In 19 games for the Bison, Lance set four program records: career passing efficiency (173.8), career total offense per play (8.4 yards), single-season passing efficiency (180.6) and single-season total offense (3,886 yards).
Lance is tied for second in program history with 28 passing touchdowns in a single season (Easton Stick, 2017, 2018). (Brock Jensen sent the record with 34 in 2013; Carson Wentz had 25 in 2014.) Lance is also No. 2 in single-season total offense per game (242.9 yards).
On three occasions (out of, remember, just 19 outings), Lance rushed for more than 100 yards in a game. In the 2020 FCS Championship Game against James Madison, he carried the ball a whopping 30 times for 166 yards and a touchdown. In the opener against Butler that season, he had five carries for 116 yards and found the end zone twice. That's 23.2 yards per attempt. In his only game last season, he ran 15 times for 143 yards and two scores.

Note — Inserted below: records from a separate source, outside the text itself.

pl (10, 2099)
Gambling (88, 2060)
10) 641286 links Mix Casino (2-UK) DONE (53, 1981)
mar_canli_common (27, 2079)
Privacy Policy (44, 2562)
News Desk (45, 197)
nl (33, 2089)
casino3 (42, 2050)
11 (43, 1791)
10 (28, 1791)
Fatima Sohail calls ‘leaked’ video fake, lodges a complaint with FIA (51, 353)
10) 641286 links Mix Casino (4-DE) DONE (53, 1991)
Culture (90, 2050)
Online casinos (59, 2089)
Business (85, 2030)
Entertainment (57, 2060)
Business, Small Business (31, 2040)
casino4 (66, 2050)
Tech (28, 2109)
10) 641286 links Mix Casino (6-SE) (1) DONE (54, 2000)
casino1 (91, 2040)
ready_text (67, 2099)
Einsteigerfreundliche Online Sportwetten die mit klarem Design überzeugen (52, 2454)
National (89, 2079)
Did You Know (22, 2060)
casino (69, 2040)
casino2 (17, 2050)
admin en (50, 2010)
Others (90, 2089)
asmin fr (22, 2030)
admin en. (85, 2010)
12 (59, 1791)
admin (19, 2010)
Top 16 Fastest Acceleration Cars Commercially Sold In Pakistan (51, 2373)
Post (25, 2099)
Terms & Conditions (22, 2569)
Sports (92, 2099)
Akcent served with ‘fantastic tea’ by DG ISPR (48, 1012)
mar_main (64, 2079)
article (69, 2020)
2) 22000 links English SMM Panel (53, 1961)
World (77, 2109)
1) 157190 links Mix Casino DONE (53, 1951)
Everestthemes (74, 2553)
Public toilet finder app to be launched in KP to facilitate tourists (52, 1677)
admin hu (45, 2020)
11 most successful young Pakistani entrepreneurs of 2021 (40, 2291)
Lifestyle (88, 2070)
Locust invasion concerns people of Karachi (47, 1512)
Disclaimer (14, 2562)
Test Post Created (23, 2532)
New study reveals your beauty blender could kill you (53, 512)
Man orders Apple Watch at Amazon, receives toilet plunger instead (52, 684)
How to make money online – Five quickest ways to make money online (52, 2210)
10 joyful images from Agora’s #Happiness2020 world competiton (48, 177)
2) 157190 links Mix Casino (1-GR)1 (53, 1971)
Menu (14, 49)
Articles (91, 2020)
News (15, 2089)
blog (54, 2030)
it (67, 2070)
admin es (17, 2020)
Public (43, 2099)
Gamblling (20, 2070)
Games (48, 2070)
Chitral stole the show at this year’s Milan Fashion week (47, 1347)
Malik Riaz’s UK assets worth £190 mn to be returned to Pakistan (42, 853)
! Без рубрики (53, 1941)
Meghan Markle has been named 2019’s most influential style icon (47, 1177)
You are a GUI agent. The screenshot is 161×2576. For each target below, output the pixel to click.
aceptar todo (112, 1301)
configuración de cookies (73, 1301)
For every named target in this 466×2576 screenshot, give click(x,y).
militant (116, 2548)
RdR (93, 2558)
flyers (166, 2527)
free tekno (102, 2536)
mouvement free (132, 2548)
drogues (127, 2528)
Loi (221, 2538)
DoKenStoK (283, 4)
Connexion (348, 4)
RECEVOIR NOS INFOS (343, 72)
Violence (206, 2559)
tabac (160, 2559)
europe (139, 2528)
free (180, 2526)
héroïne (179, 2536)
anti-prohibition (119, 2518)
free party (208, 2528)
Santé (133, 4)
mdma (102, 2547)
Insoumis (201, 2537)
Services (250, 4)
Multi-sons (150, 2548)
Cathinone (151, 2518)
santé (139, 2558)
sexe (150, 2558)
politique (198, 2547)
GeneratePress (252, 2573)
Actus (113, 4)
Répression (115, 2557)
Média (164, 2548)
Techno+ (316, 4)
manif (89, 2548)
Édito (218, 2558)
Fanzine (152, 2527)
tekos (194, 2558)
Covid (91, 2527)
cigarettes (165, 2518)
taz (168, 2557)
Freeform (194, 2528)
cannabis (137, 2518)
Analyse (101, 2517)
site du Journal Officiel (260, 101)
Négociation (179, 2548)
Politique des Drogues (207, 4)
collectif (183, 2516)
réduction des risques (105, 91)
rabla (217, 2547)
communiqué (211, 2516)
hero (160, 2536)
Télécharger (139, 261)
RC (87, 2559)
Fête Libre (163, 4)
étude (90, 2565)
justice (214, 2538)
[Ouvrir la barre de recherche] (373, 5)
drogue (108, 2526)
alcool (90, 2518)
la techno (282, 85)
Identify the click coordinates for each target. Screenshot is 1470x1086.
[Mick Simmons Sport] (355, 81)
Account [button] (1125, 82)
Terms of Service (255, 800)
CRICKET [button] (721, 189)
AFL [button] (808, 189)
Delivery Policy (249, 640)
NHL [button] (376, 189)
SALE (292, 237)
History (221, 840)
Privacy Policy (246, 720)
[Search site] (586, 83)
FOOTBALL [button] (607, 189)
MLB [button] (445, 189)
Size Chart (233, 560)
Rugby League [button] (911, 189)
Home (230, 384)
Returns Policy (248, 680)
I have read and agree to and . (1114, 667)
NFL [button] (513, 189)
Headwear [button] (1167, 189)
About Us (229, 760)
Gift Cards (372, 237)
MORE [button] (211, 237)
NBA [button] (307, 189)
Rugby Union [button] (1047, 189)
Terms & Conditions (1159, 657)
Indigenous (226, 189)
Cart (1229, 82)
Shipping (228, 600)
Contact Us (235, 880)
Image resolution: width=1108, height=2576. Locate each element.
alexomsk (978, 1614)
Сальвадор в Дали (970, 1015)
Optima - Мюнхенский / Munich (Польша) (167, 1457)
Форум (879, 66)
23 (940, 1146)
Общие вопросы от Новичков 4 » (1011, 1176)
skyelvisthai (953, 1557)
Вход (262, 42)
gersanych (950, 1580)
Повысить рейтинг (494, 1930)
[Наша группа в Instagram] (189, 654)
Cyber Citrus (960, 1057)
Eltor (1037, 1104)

Lance is the perfect fit for Kyle Shanahan's offense. Shanahan told NBC Sports' Peter King that he was impressed by Lance's "natural ability to play the quarterback position, just in terms of how he plays in the pocket, how he can go through the progressions, how, when no one's open, that he gives it a chance, that he recognizes it. And how quick he reacts to turning it into an off-schedule play. He plays on tape like he's a very poised, smart person who's been playing the position for a while."
Now, Jimmy Garoppolo remains on the roster, and Lance isn't likely to start right away. Still, we consider him a matchup nightmare because the first time he does play, opposing defensive coordinators will have to rework their playbooks, knowing Lance will rack up yards whether they're stacking the box or planting safeties deep.